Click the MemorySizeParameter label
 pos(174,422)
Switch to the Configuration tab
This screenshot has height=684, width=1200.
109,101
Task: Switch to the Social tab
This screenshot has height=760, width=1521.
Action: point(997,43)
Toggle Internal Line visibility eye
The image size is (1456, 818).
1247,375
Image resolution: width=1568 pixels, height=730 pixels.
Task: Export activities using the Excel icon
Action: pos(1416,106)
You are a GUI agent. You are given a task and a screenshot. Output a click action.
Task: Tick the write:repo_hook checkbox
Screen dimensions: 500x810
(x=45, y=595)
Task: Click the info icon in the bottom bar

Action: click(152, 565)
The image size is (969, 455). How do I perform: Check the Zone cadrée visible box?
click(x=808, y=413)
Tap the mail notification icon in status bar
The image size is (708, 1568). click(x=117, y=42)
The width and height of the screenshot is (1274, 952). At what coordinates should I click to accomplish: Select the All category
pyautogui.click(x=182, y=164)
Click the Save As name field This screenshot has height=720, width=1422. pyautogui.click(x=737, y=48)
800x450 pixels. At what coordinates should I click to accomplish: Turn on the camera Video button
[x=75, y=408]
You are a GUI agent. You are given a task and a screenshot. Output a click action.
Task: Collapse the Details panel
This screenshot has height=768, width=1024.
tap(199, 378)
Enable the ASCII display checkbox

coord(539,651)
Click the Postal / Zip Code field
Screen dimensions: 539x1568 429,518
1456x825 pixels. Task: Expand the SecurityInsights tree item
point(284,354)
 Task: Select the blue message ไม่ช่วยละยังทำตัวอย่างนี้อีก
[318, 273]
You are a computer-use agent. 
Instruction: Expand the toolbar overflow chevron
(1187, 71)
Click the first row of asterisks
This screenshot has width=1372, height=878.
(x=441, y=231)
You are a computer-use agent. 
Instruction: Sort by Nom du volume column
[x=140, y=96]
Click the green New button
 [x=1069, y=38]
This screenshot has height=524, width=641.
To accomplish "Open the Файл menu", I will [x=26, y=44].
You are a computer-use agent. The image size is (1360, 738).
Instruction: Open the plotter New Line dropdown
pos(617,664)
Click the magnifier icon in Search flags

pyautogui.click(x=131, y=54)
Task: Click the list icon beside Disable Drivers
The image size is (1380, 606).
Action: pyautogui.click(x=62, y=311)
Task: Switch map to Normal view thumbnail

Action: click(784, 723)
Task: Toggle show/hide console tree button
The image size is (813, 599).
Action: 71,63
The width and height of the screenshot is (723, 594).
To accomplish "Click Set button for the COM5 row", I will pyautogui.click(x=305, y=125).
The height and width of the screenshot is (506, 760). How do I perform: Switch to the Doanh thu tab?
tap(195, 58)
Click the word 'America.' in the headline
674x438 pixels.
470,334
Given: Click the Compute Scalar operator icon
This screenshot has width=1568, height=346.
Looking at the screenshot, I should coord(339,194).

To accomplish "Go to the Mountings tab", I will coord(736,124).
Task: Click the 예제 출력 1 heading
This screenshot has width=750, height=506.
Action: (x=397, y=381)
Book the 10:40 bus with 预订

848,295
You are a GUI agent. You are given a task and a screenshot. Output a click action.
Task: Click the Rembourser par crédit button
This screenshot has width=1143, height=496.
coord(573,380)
----
# Task objective
Starting at the first line of the material above, reproduce each line exactly up to and including the line with "Toggle Internal Line visibility eye".

# Answer to this task
Click the MemorySizeParameter label
 pos(174,422)
Switch to the Configuration tab
This screenshot has height=684, width=1200.
109,101
Task: Switch to the Social tab
This screenshot has height=760, width=1521.
Action: point(997,43)
Toggle Internal Line visibility eye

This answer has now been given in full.